(453b) Aggregation and Deposition Kinetics of Fullerene Nanoparticles Onto Quartz Surface

Authors: 
Chen, K. L., The Johns Hopkins University
Elimelech, M., Yale University


The buckminsterfullerene C60 is a nanomaterial with potential applications in the fields of optics, electronics, and biomedical engineering. With the impending widespread utilization of fullerene in industrial and consumer products, fullerene pollution of natural aquatic systems may become a major concern. This is especially so as some studies have indicated fullerene to be toxic to bacteria and fish.
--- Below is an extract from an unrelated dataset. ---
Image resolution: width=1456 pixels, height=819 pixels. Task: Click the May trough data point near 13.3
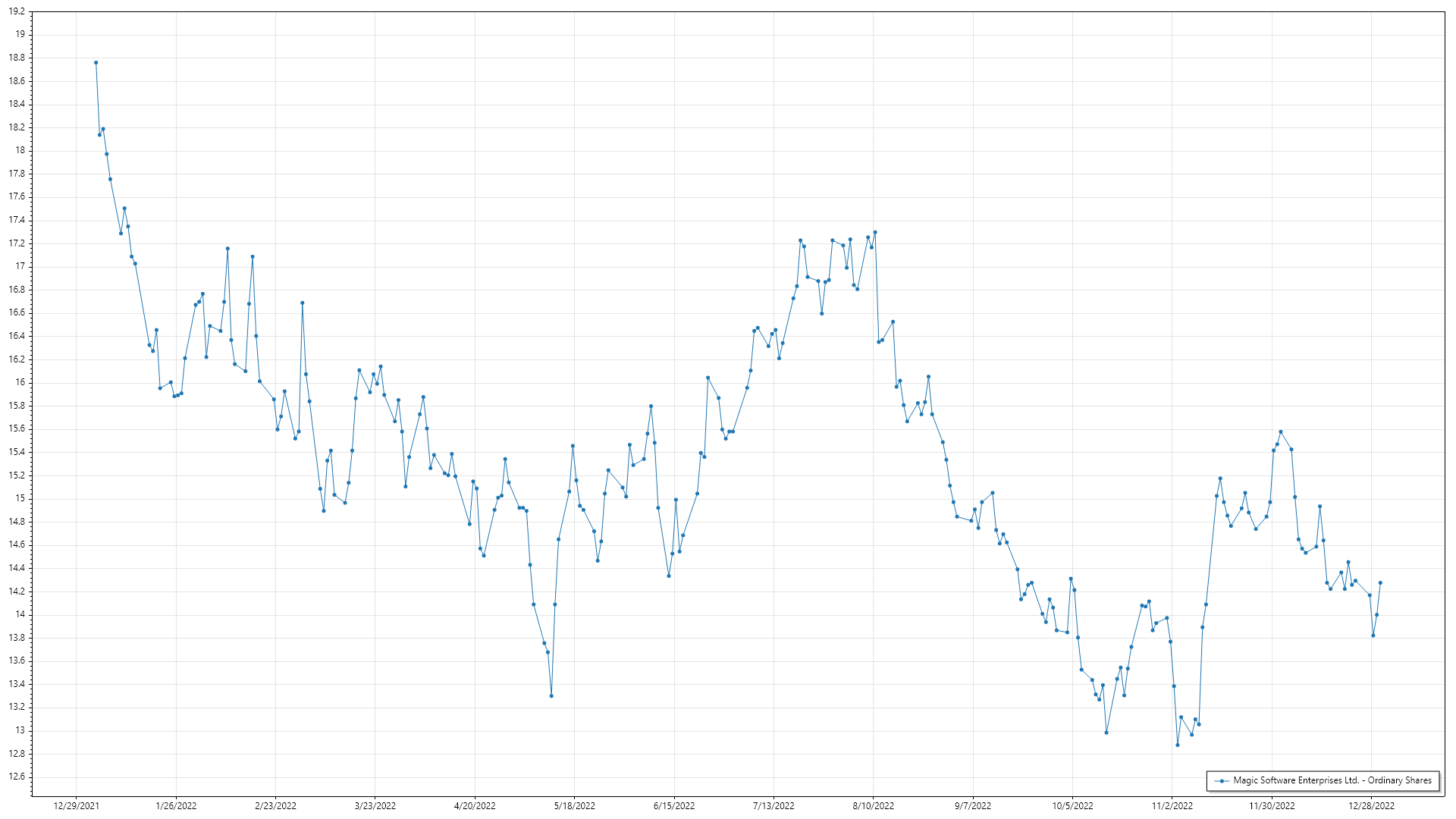coord(551,696)
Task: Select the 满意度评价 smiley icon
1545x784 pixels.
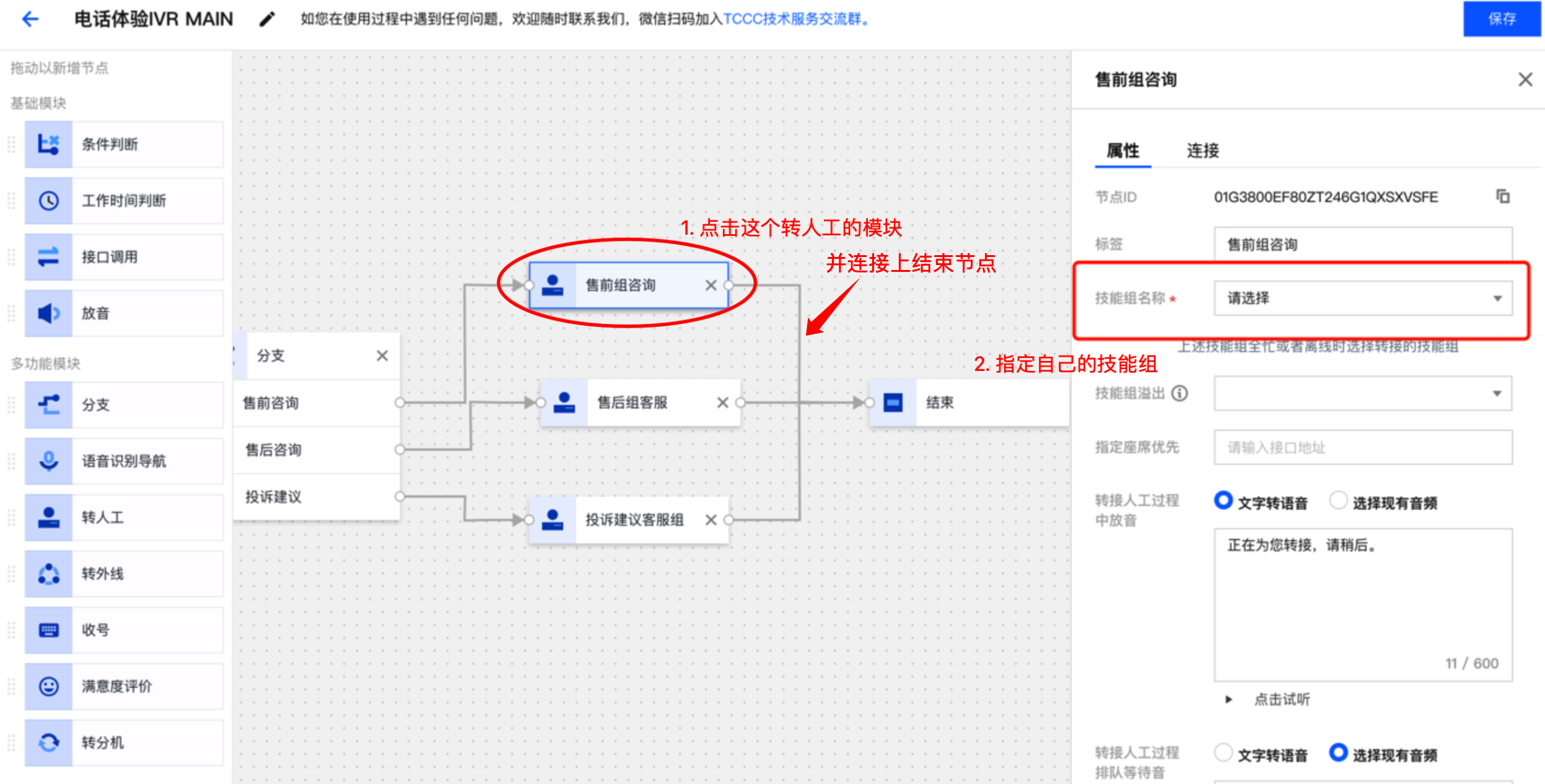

Under aqueous conditions, hydrophobic fullerene molecules bind strongly together to form fullerene nanoparticles. In order to better understand the fate and transport of these nanoparticles when fullerene is released into natural aquatic systems, we investigate the aggregation and deposition kinetics in the presence of common monovalent and divalent electrolytes. The fullerene nanoparticles synthesized in our laboratory are generally spherical, having diameters mostly ranging from 30?70 nm. Aggregation kinetics of the negatively-charged nanoparticles in the presence of sodium and calcium chlorides are derived through dynamic light scattering. We observe diffusion- and reaction-limited regimes in both electrolytes, indicating aggregation behavior consistent with DLVO theory. Deposition kinetics of the nanoparticles onto quartz surface are also studied with the quartz crystal microbalance (QCM). We find increase in deposition kinetics with increases in concentration of both electrolytes. However, once we approach the critical coagulation concentration, the deposition rate decreases drastically, due to concurrent aggregation of the particles. This fast formation of aggregates greatly reduces the convective-diffusive transport of the fullerene towards the quartz surface. The release of deposited nanoparticles from the quartz surface is also looked into under different chemical conditions.